**Your task:** Each of the entries should be retyped precisely as it appears.

**Extracted data:**
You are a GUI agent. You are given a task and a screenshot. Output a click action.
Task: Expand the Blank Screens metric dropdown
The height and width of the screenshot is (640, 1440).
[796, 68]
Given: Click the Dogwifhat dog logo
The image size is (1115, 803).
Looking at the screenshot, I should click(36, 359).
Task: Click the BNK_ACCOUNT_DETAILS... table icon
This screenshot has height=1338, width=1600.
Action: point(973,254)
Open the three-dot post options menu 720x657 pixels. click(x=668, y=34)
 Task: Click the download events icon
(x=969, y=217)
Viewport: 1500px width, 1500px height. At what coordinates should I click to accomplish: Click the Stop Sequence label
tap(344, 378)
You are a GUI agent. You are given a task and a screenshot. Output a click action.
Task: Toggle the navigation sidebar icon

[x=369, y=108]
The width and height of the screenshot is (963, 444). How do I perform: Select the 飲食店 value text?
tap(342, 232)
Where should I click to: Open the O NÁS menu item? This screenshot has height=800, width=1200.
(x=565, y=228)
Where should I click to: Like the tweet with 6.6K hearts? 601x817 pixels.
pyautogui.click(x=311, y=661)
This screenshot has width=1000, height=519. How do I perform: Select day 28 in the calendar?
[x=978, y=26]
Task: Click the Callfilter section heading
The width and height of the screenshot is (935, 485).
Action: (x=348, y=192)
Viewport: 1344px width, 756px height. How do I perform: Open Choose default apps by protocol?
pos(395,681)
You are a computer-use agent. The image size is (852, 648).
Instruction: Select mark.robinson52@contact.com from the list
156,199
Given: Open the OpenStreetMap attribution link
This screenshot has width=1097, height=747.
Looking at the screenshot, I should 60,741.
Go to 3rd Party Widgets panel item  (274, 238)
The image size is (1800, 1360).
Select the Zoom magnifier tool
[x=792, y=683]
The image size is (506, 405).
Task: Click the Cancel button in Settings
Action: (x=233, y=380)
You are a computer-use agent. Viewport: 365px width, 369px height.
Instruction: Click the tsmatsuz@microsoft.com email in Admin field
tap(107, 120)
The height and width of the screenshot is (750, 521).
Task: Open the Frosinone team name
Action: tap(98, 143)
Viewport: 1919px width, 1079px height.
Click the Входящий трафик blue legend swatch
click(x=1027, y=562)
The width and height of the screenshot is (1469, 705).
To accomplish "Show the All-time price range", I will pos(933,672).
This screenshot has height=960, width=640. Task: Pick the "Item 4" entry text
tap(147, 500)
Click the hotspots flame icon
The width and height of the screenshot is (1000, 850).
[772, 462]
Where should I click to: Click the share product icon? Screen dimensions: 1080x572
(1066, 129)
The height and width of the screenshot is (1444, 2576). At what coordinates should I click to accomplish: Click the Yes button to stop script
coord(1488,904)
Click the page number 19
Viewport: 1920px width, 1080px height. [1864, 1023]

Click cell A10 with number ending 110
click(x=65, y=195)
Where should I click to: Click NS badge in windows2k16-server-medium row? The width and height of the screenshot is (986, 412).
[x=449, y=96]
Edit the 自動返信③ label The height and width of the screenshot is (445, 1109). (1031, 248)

**Written response:**
You are a GUI agent. You are given a task and a screenshot. Output a click action.
Task: Expand the Blank Screens metric dropdown
The height and width of the screenshot is (640, 1440).
[796, 68]
Given: Click the Dogwifhat dog logo
The image size is (1115, 803).
Looking at the screenshot, I should click(36, 359).
Task: Click the BNK_ACCOUNT_DETAILS... table icon
This screenshot has height=1338, width=1600.
Action: point(973,254)
Open the three-dot post options menu 720x657 pixels. click(x=668, y=34)
 Task: Click the download events icon
(x=969, y=217)
Viewport: 1500px width, 1500px height. At what coordinates should I click to accomplish: Click the Stop Sequence label
tap(344, 378)
You are a GUI agent. You are given a task and a screenshot. Output a click action.
Task: Toggle the navigation sidebar icon

[x=369, y=108]
The width and height of the screenshot is (963, 444). How do I perform: Select the 飲食店 value text?
tap(342, 232)
Where should I click to: Open the O NÁS menu item? This screenshot has height=800, width=1200.
(x=565, y=228)
Where should I click to: Like the tweet with 6.6K hearts? 601x817 pixels.
pyautogui.click(x=311, y=661)
This screenshot has width=1000, height=519. How do I perform: Select day 28 in the calendar?
[x=978, y=26]
Task: Click the Callfilter section heading
The width and height of the screenshot is (935, 485).
Action: (x=348, y=192)
Viewport: 1344px width, 756px height. How do I perform: Open Choose default apps by protocol?
pos(395,681)
You are a computer-use agent. The image size is (852, 648).
Instruction: Select mark.robinson52@contact.com from the list
156,199
Given: Open the OpenStreetMap attribution link
This screenshot has width=1097, height=747.
Looking at the screenshot, I should 60,741.
Go to 3rd Party Widgets panel item  (274, 238)
The image size is (1800, 1360).
Select the Zoom magnifier tool
[x=792, y=683]
The image size is (506, 405).
Task: Click the Cancel button in Settings
Action: (x=233, y=380)
You are a computer-use agent. Viewport: 365px width, 369px height.
Instruction: Click the tsmatsuz@microsoft.com email in Admin field
tap(107, 120)
The height and width of the screenshot is (750, 521).
Task: Open the Frosinone team name
Action: tap(98, 143)
Viewport: 1919px width, 1079px height.
Click the Входящий трафик blue legend swatch
click(x=1027, y=562)
The width and height of the screenshot is (1469, 705).
To accomplish "Show the All-time price range", I will pos(933,672).
This screenshot has height=960, width=640. Task: Pick the "Item 4" entry text
tap(147, 500)
Click the hotspots flame icon
The width and height of the screenshot is (1000, 850).
[772, 462]
Where should I click to: Click the share product icon? Screen dimensions: 1080x572
(1066, 129)
The height and width of the screenshot is (1444, 2576). At what coordinates should I click to accomplish: Click the Yes button to stop script
coord(1488,904)
Click the page number 19
Viewport: 1920px width, 1080px height. [1864, 1023]

Click cell A10 with number ending 110
click(x=65, y=195)
Where should I click to: Click NS badge in windows2k16-server-medium row? The width and height of the screenshot is (986, 412).
[x=449, y=96]
Edit the 自動返信③ label The height and width of the screenshot is (445, 1109). (1031, 248)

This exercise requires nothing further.